Le nouveau budget prévoit un montant de 1.7 milliard de dirhams pour le secteur du logement. Le rythme des constructions de maisons subventionnées sera accéléré en débloquant les logements publics et en réduisant les formalités administratives. De plus, un nouveau type de logements exemptés d'impôts en direction des familles à moyens limités sera mis l'année prochaine en fonctionnement.
Le budget de la santé augmentera de 10.4% par rapport à 2007, et le gouvernement continuera à faire la promotion de l'assurance médicale obligatoire pour les citoyens à bas revenus et pour les salariés du secteur privé.

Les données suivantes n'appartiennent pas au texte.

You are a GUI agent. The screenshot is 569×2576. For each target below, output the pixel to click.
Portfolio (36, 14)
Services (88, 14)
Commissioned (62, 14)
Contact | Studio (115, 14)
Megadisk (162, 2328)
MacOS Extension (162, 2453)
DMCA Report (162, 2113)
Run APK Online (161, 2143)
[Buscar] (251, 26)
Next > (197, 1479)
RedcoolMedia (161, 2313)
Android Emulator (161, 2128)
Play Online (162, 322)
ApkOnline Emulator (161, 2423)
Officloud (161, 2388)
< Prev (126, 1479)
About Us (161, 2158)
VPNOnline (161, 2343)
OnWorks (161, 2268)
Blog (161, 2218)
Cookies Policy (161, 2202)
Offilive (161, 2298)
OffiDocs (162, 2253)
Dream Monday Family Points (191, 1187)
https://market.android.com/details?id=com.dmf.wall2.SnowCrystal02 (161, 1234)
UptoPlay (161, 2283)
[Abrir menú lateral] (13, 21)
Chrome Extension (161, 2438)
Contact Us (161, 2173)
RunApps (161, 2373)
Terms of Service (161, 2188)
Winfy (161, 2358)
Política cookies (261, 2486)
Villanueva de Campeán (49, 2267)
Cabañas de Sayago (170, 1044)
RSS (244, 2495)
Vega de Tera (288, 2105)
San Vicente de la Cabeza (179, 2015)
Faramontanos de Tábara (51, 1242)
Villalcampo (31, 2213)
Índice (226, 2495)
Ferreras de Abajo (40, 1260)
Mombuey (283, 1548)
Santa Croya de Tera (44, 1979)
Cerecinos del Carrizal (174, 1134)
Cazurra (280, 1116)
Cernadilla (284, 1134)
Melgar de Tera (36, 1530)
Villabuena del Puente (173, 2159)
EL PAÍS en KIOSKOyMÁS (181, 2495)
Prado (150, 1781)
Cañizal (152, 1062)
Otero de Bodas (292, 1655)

En ce qui concerne l'emploi, le gouvernement a prévu de mener à bien son initiative visant à former 15 000 nouveaux ingénieurs par an à l'horizon 2010, ainsi que 3300 nouveaux docteurs d'ici 2020, et 10 000 travailleurs sociaux par an d'ici 2012 .
De manière à maintenir le pouvoir d'achat des particuliers et à réduire le coût de la vie, le Gouvernement veut tenir l'inflation à 2% et allouer des fonds pour subvenir aux biens de consommation considérés comme essentiels. Le budget de la Caisse de Compensation, qui gère ces mêmes subventions, augmentera de 15 milliards de dirhams en 2007 à 20 milliards de dirhams l'année prochaine.
Selon le Ministre des Finances, le Gouvernement prévoit une croissance de 6% en 2008 et une réduction du déficit budgétaire de 3.4% du PIB à 2.4%.
Le Gouvernement a également annoncé une série de mesures visant à remanier le secteur fiscal. Un des changements les plus importants sera la réduction de l'impôt sur les sociétés, actuellement à 35% et qui passera à 30%. De plus le taux maximal des taxes douanières sur les produits industriels importés passera de 45% à 40%.
Le comité des finances de la Chambre des Représentants a amorcé un débat sur le budget dès son annonce au Parlement. Cheikh Amar, Président du Comité, a donné un avis positif sur ce projet, en particulier sur les évaluations de la croissance escomptée, sur les réformes d'impôts et sur les programmes de la Caisse de Compensation.
Certains membres du Parlement ont néanmoins exprimé des préoccupations.
Fatima Mustaghfir, députée du Mouvement Populaire, dit que la proposition "déborde, comme d'habitude, sur de trop nombreux secteurs, alors qu'elle devrait s'être concentrée sur trois ou quatre, afin d'obtenir des résultats significatifs".
Le public marocain se montre lui aussi sceptique. Said Belmkhoter, infirmier, a dit à Magharebia que les chiffres et les mesures annoncées pour le secteur de la santé n'offrent rien de nouveau et s'apparentent davantage à la continuation de stratégies déjà en place. Il dit aussi que les mesures devront se traduire dans l'action réelle afin qu'une partie de la population puisse en bénéficier concrètement.
Le professeur Mourad Madani dit qu'il sera impossible d'atteindre une croissance à 6.8%, car la saison agricole en cours a été médiocre jusqu'à présent et que les prix du pétrole et des matières premières a été en constante augmentation.